Pagoda Ward

Queen Mary's University Hospital, Roehampton

I was in Pagoda Ward, in Queen Mary’s University Hospital, which is in Roehampton, which is (if geography is your thing) somewhere in-between Wimbledon and Richmond. I had had a number of admissions in this place so by now there was nothing new about it for me. The routine never changed. I was sitting in the room where they do the ward round. The consultant was talking to me, asking me questions so the rest of the team could hear what I had to say. He already knew my story. He wasn’t a bad guy, this doctor. His name was Jim. There was something about Jim I liked – he had a curious type of gentleness or softness to him, which was a quality that was rare here. There was more to Jim than the others, who appeared to me to be completely shut down, completely blank in themselves. Malignantly so, in some cases. I wouldn’t talk to the other doctors at all. Sometimes I got the sense that Jim might even understand the odd thing that I said, and this was perhaps why I bothered to go through the gratingly tiresome rigmarole of answering all these formulaic questions. Though probably I was mistaken in this.

 

 

Jim was asking me where I came from, and inviting me to explain about the nature of the problem that I considered myself to be experiencing at the present moment.

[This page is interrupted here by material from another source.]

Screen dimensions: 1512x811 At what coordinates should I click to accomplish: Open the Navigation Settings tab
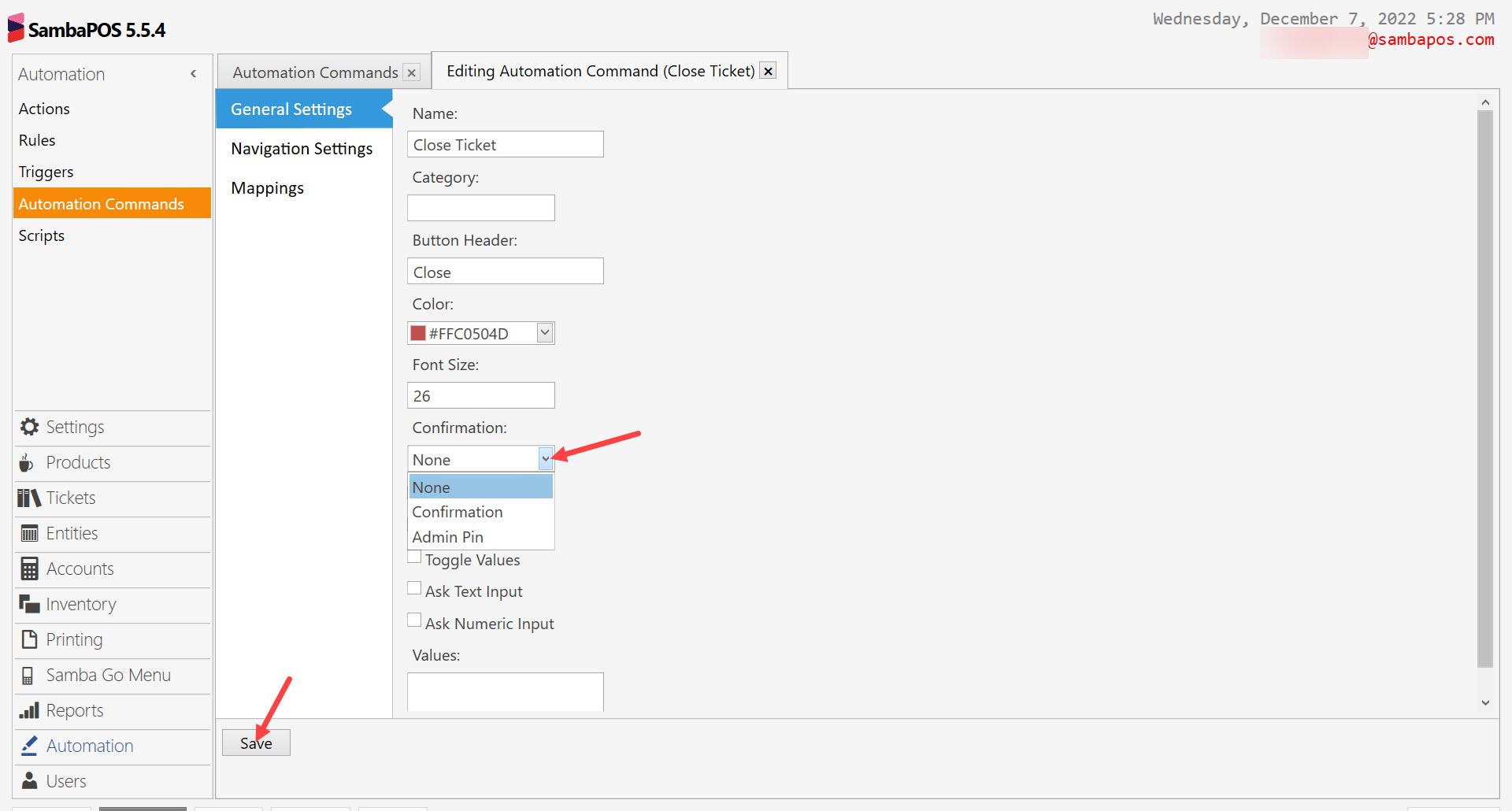click(x=302, y=148)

He didn’t use those exact words, however. I answered him willingly enough, as always. I always said the same thing. It was like this business of coming out with name, rank and serial number when you are captured by the enemy. I came out with my story, even though I had no expectation of being believed, or even understood. I told the doctor, whose name as I have said was Jim, that my spaceship had crash-landed on this planet, and that I was from a far-away star-system – a star-system too distant to be seen with the naked eye. I told him that the drive in the spaceship had been too severely damaged for us to repair, and that myself and my fellow crew members had been obliged to leave our craft to see if we could obtain the elements that we needed to replace in the damaged star-drive. I explained to Jim that although this planet appeared hospitable, it soon became clear that there was some kind of anaesthetic gas present in the atmosphere, the effect of which caused us to lose our memories of who we were and where we came from.This gas was both irresistible and irreversible in its operation.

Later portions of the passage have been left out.